Non-STEM senior high school graduates who want to take up maritime education programs must enrol in a bridging program consisting of courses in physics, chemistry, disaster preparedness and management and biology.

Students take BS Marine Transportation and BS Marine Engineering in three years and go through shipboard training for one year as a requirement for graduation.

 

College of International Tourism and Hospitality Management

 

The College of Tourism and Hotel and Restaurant Management will now be the College of International Hospitality and Tourism Management (CIHTM). The change in name comes with the revitalized programs of the College.

They are BS in Tourism Management and BS in Hospitality Management. The latter replaces BSHRM with two specializations:  Culinary Arts and Cruise Management. They were not offered in CTHRM before.

Other than these, CIHTM will also implement the 36-unit mandatory General Education courses. New courses, particularly business-related, will be offered, too. This is due to the acceptance of non-ABM students in the college.

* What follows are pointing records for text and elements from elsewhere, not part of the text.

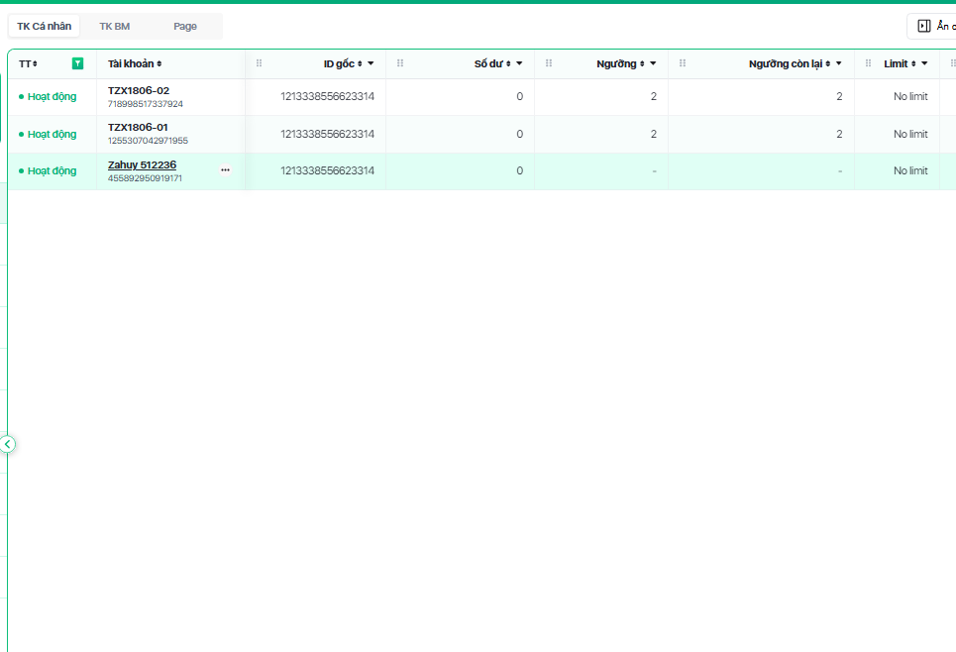Viewport: 956px width, 652px height.
Task: Open the ID gốc column dropdown arrow
Action: click(371, 63)
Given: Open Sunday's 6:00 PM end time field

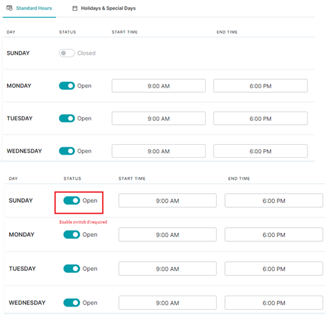Looking at the screenshot, I should [274, 201].
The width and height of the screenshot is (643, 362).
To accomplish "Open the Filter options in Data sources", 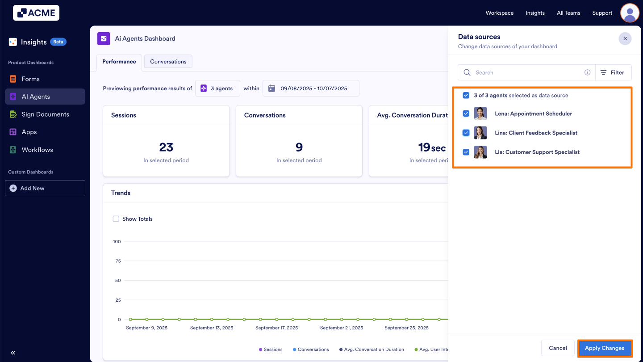I will (613, 72).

The College has upgraded its existing hot and cold kitchens. The kitchen for Culinary Arts is deemed ready for the new courses.

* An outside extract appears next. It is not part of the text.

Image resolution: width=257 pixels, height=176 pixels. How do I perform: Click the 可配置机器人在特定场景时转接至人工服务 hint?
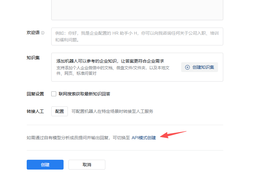(112, 111)
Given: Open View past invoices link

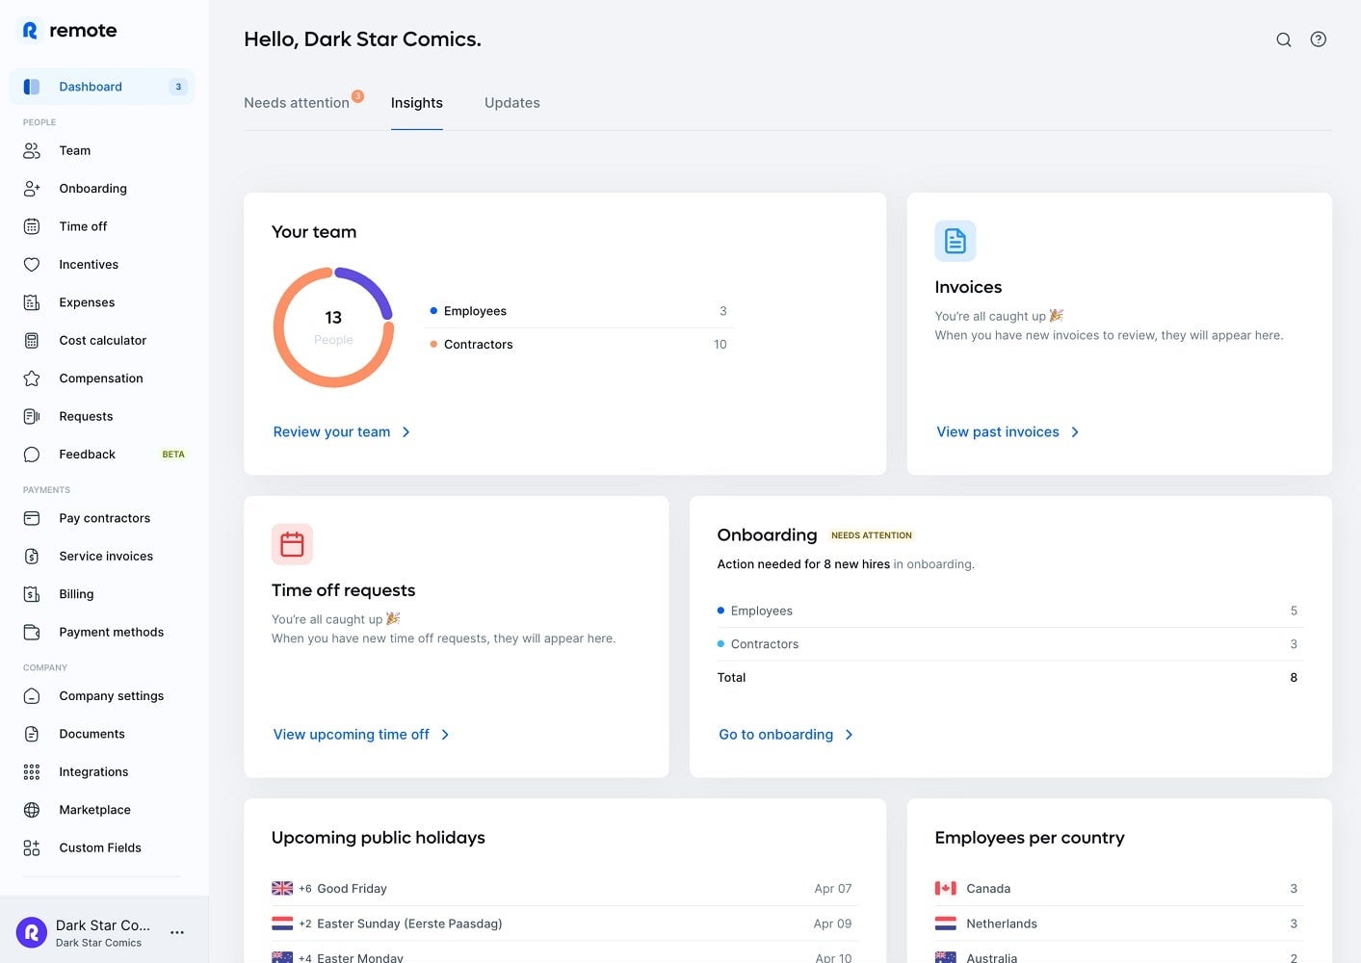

For the Cruise Management program, CIHTM will coordinate with CME for shipping partnerships and other industry-based linkages.

CIHTM hopes to provide future graduates with competencies needed for the hospitality and tourism industries.

 

College of Engineering

All the new courses in the engineering curricula are specialized inasmuch as the first year courses have already been taken in the senior high school program. However, students who did not finish in the STEM track in the senior high school will have to go through a Bridging Program. This means enroling in three units of Pre- and Basic Calculus for first semester, as well as another three units for Physics 1 and 2, lecture and laboratory, for the second semester.
To comply with the requirements of the new professional courses, the College bought a P 2.4M MATLAB Spreadsheet software. This all-around tool will be used for advance mathematics, differential equations, numerical solutions, discrete mathematics and the rest of the Electronics and Computer Engineering courses. The College has also upgraded its AutoCAD software to CAD version 2016.

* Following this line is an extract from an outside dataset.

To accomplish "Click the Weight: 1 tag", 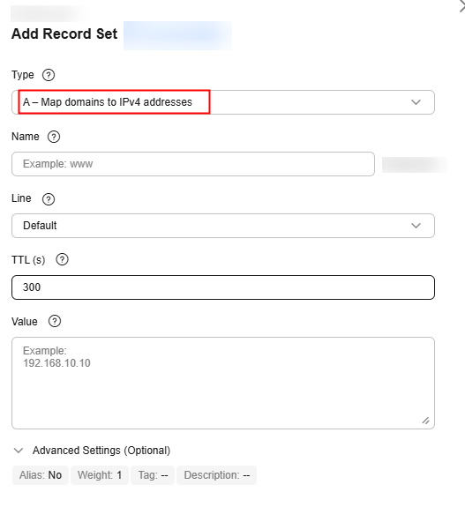I will click(x=100, y=475).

MSEUF is the only school in Region IV-A Calabarzon that submitted its Monitoring Workbook online, an indicator that the College complied with CMO No. 37, Series of 2012 and ISA Memorandum Circular for outcomes-based education. Dean Guillermo Rago Jr. has been very strict in promoting outcomes-based education and submitting necessary requirements. As such, the college can easily provide a comprehensive curricula and compress each engineering program in four years.

The CMOs for the programs reduced the number of specializations to integrate courses in General Education, including six units of Filipino, for a balanced curriculum.

With diligent integration of major courses, the usual five-year engineering programs will now be offered in four years, including the summer terms. Correlation courses have also been enhanced to compensate for the shortened programs. Non-board programs like Computer and Industrial Engineering will also have enhanced integration courses to boost students’ skills and competencies.

 

College of Business and Accountancy

There will be new courses to suit the ever-changing needs of business professionals. But all other courses stay. Bachelor of Science in Business Administration Major in Human Resource Development Management will be renamed BSBA Major in Human Resource Management. An additional major, Internal Audit, will be offered in the College.

While Dean Paz Bobadilla is retiring this semester, she reported that the CBA faculty development program is in full swing to respond to the professional qualification needs of the programs offered.

Ten faculty members are currently enrolled in allied doctoral and master’s programs and are expected to graduate by next school year as recipients of the CHED transition scholarship program in the K to 12 transition in various accredited and autonomous universities.
The College will also motivate, encourage and train students to apply for international and local certifications – Registered Marketing Professional (RMP), Registered Business Professional (RBP), and Certified Tax Technician (CTT) – to give them professional leverage and advantage in their professions.